━━━━━ Selected passage

Tag Archives: Anxiety

Powerless

You can take care of yourself. You can check on your people. You cannot force anyone to get the help he or she might need.

When you suffer from a mental illness, it’s like a fog that cannot be lifted. You can’t see the way out. Or sometimes, you can see the way out but it’s too daunting to rise above. Nothing in the world can motivate you. While I’m not a trained mental health professional, I can attest firsthand that no one can pull me out of my current state. It’s entirely up to me.

I’ve learned over time through trial and error what to say to people, how to talk about what I’m experiencing and how to rise above my anxiety. It can happen in hours or can take weeks – every instance is different. While you can’t see it or perhaps even notice it, I know its always there. You don’t need to treat me differently, however I do appreciate a general awareness.

And this is the situation when you’re diagnosed and openly talking about it.

Imagine seeing someone you love so sick that they don’t know they need help. This is often the case with addicts. Because they are debilitated by the disease, they are unwilling to seek treatment. So what do you do?

For starters, we’re not mental health professionals so we can’t and shouldn’t walk around diagnosing people. Instead, we can:

  • Remove any judgement we have about the person or his/her situation. Because the truth is we don’t know what’s going on inside his/her mind, heart, soul, etc.

━━━━━━━━━━
━━━━━ Supplied records

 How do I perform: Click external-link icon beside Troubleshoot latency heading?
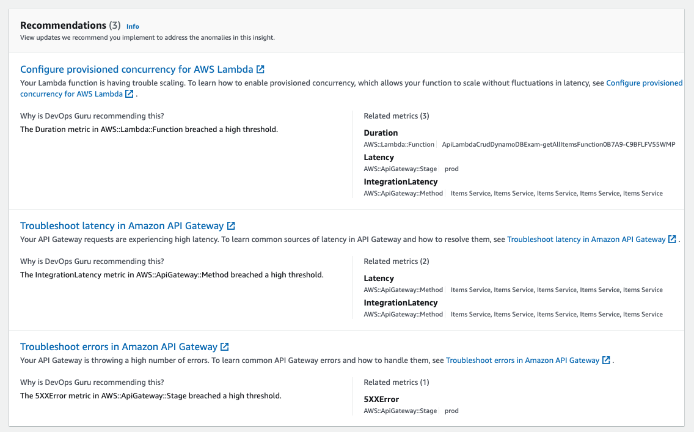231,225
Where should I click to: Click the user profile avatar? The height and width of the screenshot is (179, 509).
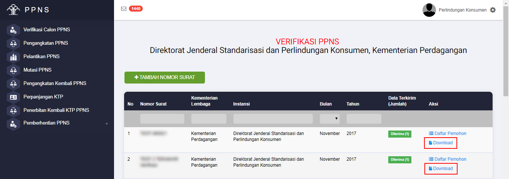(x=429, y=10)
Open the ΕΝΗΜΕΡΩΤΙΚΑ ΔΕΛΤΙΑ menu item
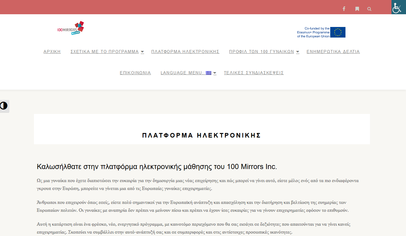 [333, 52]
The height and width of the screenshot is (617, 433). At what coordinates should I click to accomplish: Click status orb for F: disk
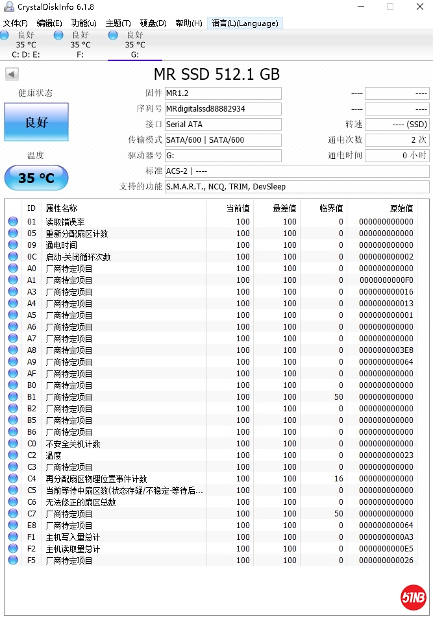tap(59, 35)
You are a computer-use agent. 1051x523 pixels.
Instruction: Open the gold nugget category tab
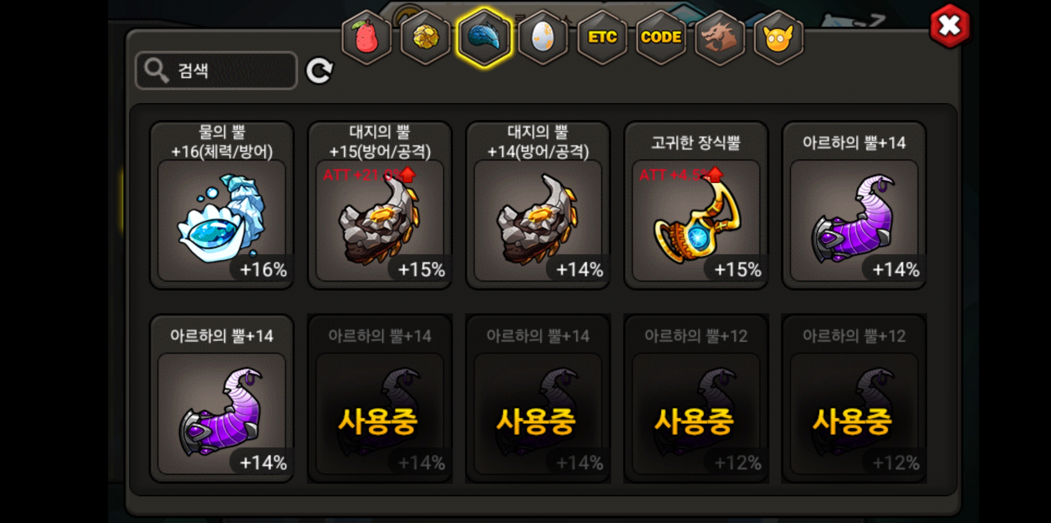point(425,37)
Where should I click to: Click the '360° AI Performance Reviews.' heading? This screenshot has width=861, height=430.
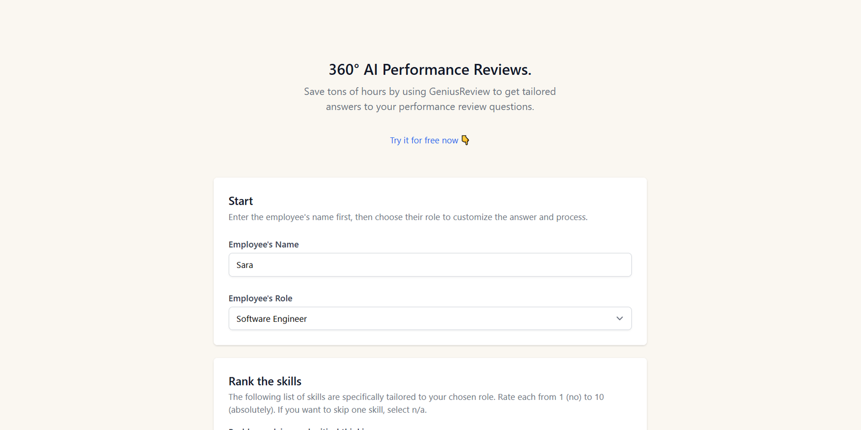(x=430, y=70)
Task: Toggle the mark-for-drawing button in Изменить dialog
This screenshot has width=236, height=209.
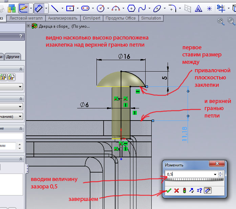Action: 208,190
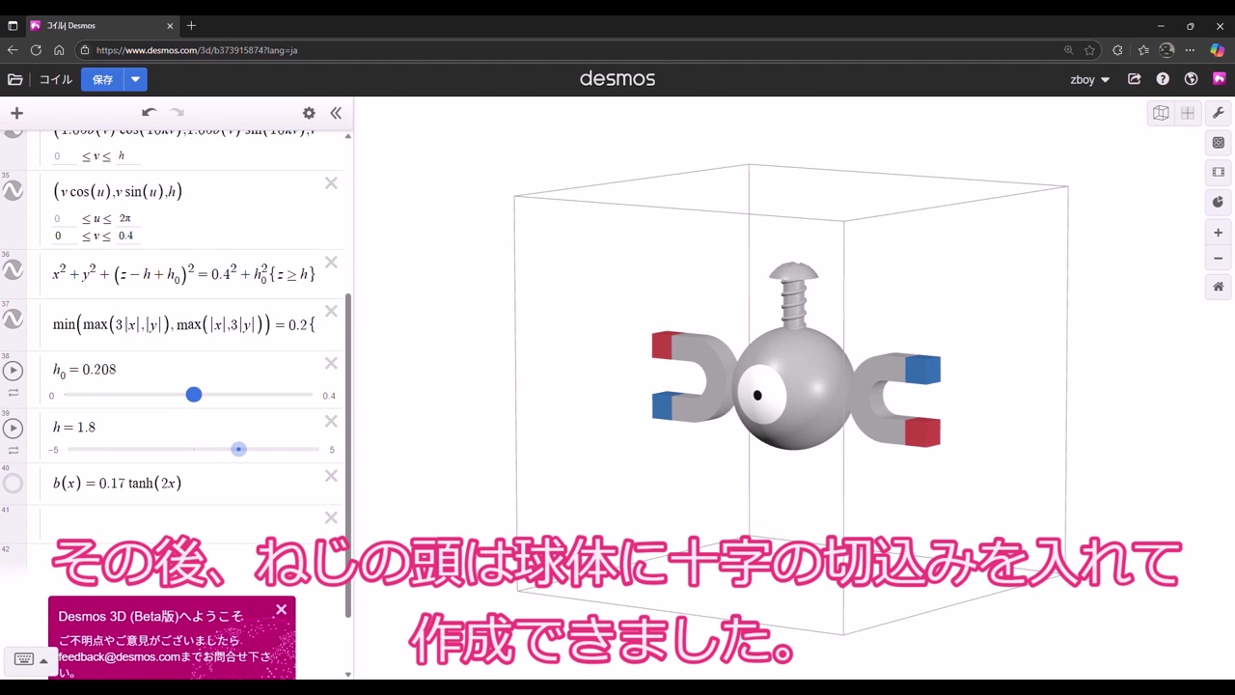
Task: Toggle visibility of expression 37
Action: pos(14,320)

━━━━━━━━━━
━━━━━ Supplied records

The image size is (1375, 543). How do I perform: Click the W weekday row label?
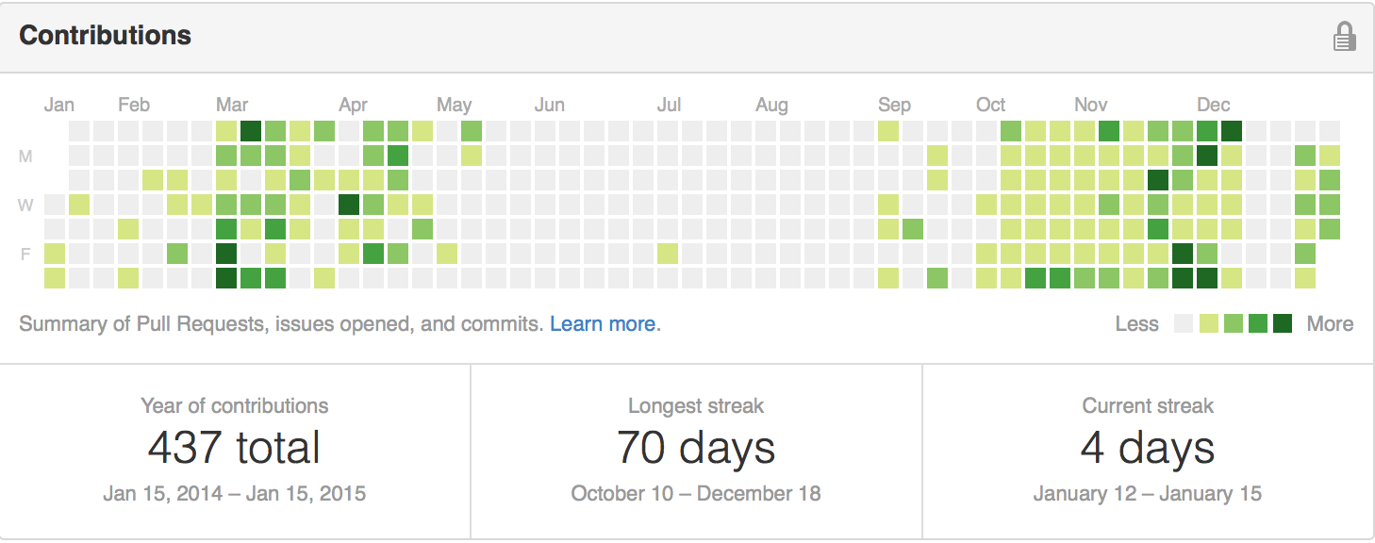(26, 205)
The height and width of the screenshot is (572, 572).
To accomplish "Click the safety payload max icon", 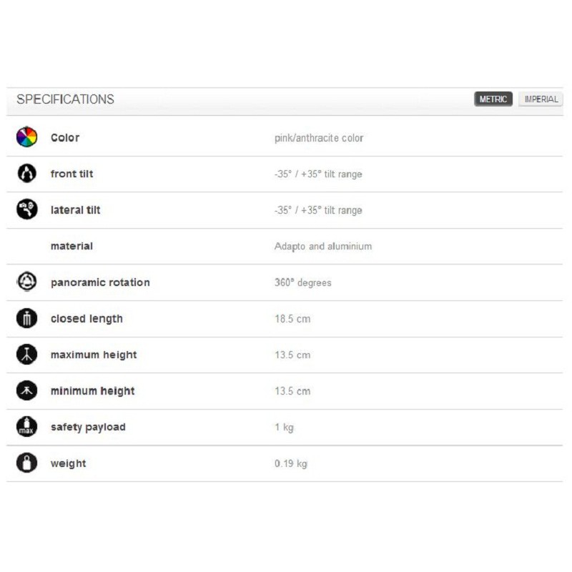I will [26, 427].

━━━━━━━━━━
━━━━━ Supplied records

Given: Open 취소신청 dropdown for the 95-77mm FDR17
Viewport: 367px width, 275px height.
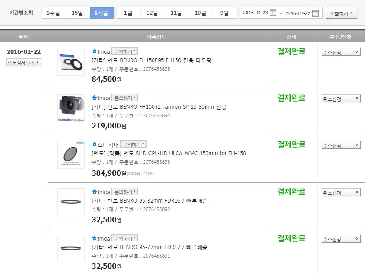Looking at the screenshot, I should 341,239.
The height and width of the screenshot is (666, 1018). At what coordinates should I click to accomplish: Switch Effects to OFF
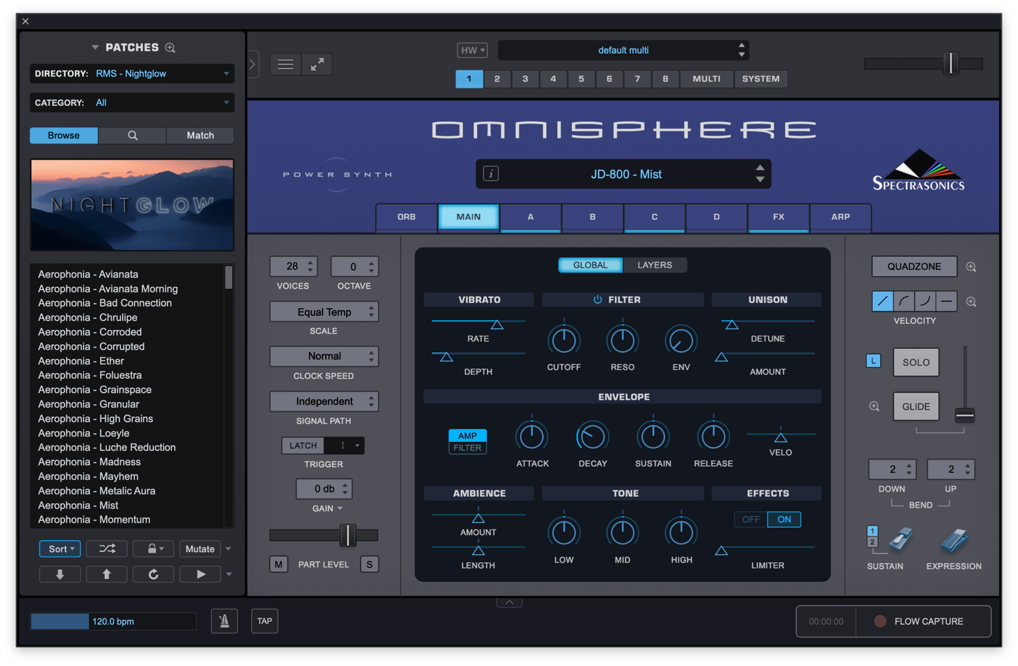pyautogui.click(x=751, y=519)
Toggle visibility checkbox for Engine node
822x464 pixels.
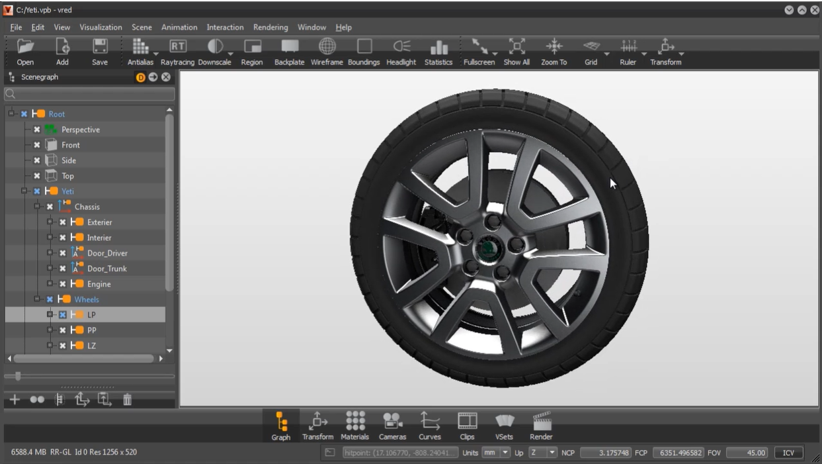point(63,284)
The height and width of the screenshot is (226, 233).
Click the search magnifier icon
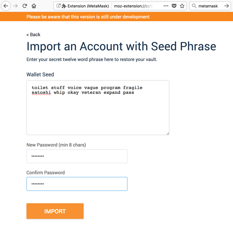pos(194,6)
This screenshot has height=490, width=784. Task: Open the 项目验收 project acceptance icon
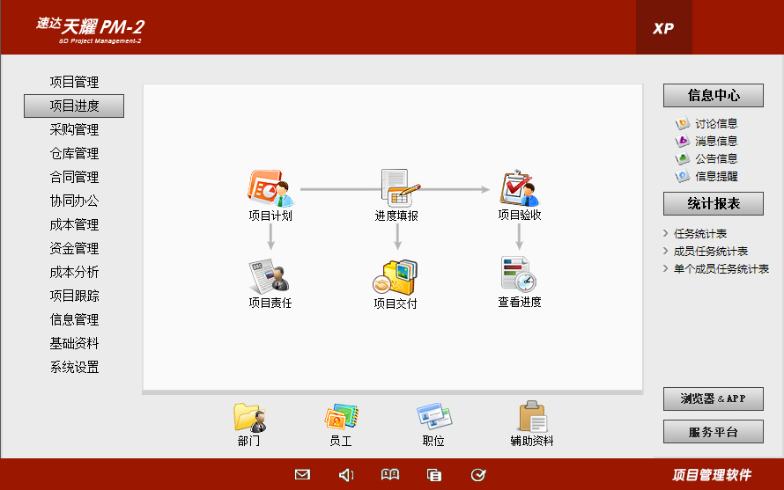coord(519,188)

━━━━━━━━━━

### Tasks and exercises
1. Print the passage of the "Powerless" post from "Tag Archives: Anxiety" to "a general awareness.".
2. In the "Powerless" post, how long can it take the writer to rise above anxiety?
3. Rewrite the paragraph of the "Powerless" post that begins "When you suffer from a mental illness" in a shorter form, keeping its main facts.

### Your written answers
1.
Tag Archives: Anxiety

Powerless

You can take care of yourself. You can check on your people. You cannot force anyone to get the help he or she might need.

When you suffer from a mental illness, it’s like a fog that cannot be lifted. You can’t see the way out. Or sometimes, you can see the way out but it’s too daunting to rise above. Nothing in the world can motivate you. While I’m not a trained mental health professional, I can attest firsthand that no one can pull me out of my current state. It’s entirely up to me.

I’ve learned over time through trial and error what to say to people, how to talk about what I’m experiencing and how to rise above my anxiety. It can happen in hours or can take weeks – every instance is different. While you can’t see it or perhaps even notice it, I know its always there. You don’t need to treat me differently, however I do appreciate a general awareness.

2. It can happen in hours or take weeks, and every instance is different.

3. Mental illness is like a fog that can't be lifted. Either you can't see the way out, or you can see it but it feels too daunting, and nothing motivates you. I'm not a trained mental health professional, but I know firsthand that no one can pull me out of my current state. It's entirely up to me.